==== Data provided ====
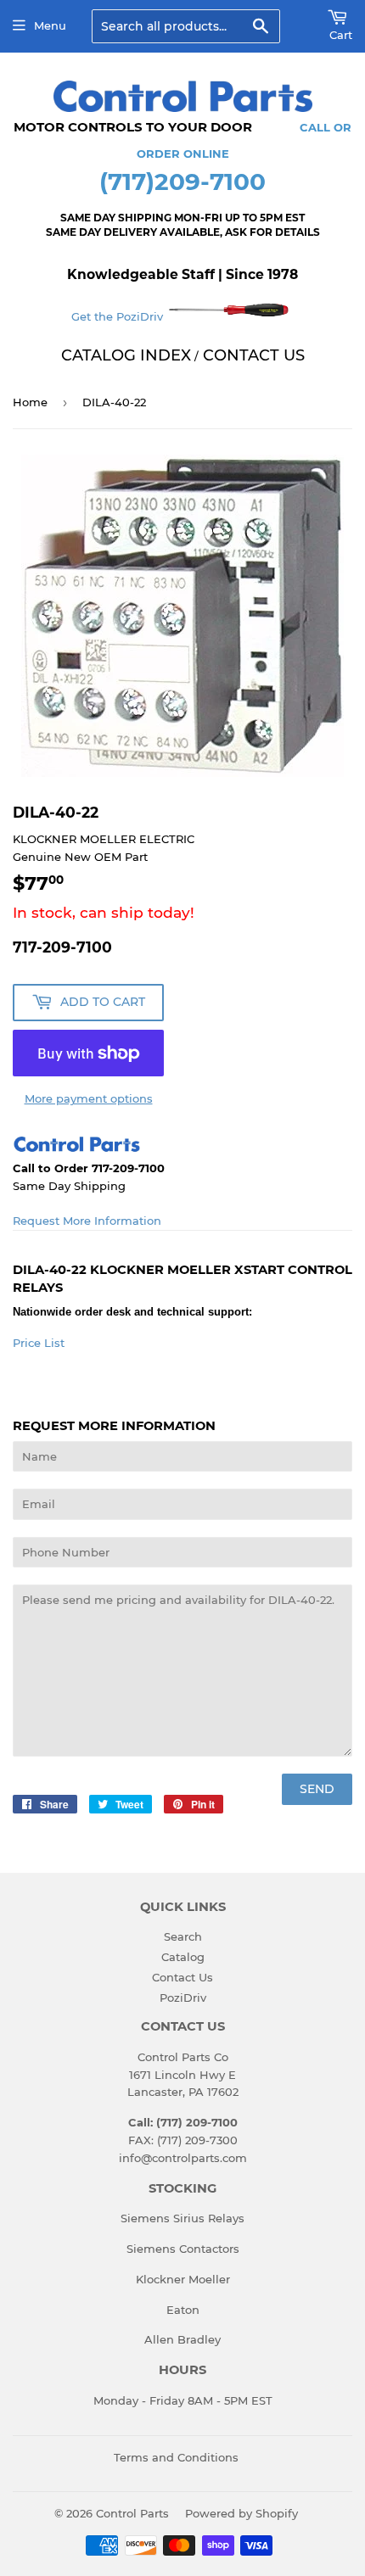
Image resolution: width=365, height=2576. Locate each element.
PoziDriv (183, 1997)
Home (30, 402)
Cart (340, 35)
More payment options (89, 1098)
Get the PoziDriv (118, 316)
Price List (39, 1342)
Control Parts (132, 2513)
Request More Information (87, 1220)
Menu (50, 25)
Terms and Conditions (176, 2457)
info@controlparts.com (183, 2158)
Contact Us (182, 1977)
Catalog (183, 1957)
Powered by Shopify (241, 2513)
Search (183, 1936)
====
The lines to write out run from the one with "Get the PoziDriv (118, 316)" through the end of the records. Give them exactly, and only them.

■ Output of the task
Get the PoziDriv (118, 316)
Price List (39, 1342)
Control Parts (132, 2513)
Request More Information (87, 1220)
Menu (50, 25)
Terms and Conditions (176, 2457)
info@controlparts.com (183, 2158)
Contact Us (182, 1977)
Catalog (183, 1957)
Powered by Shopify (241, 2513)
Search (183, 1936)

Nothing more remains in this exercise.